- Exercise goal:
Reproduce the records below with "Screen dimensions" renamed to "Display size" and everything else unchanged. Leave the pictures out of your answer.

(A block of data)
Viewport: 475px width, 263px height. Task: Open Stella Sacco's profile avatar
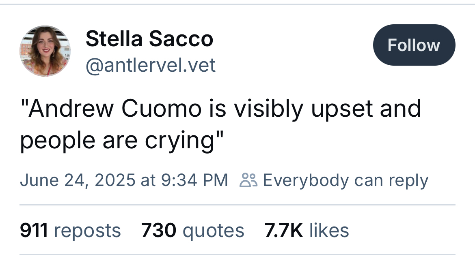(x=45, y=51)
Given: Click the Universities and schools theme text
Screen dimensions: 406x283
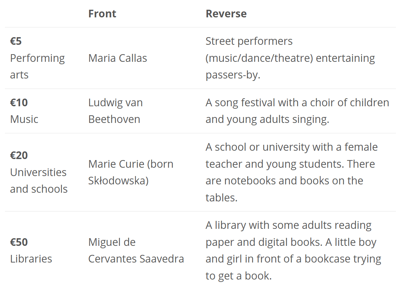Looking at the screenshot, I should pos(39,181).
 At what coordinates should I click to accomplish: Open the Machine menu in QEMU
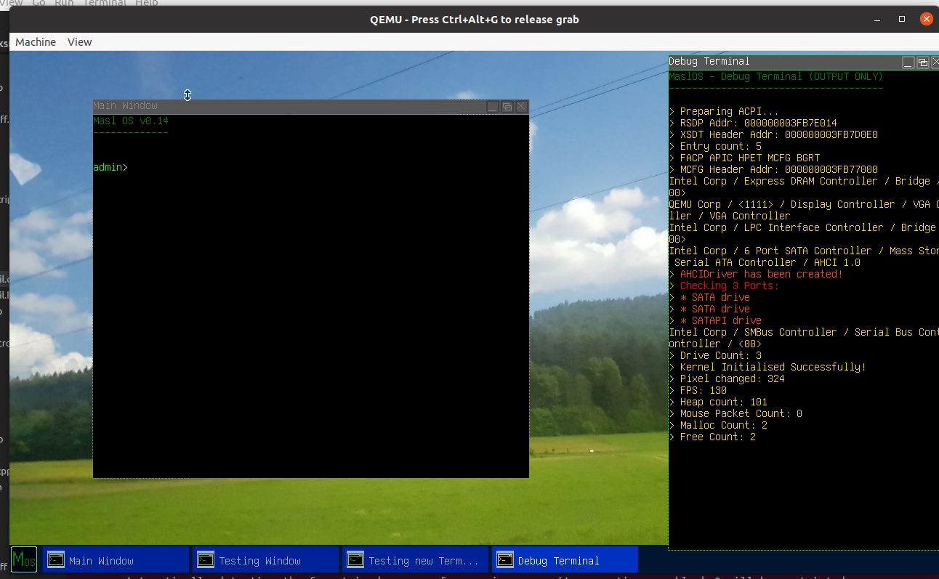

- Correct result:
Viewport: 475px width, 263px height. Task: Open Stella Sacco's profile avatar
(x=45, y=51)
Given: Click the Universities and schools theme text
Display size: 406x283
Looking at the screenshot, I should pos(39,181).
 At what coordinates should I click to accomplish: Open the Machine menu in QEMU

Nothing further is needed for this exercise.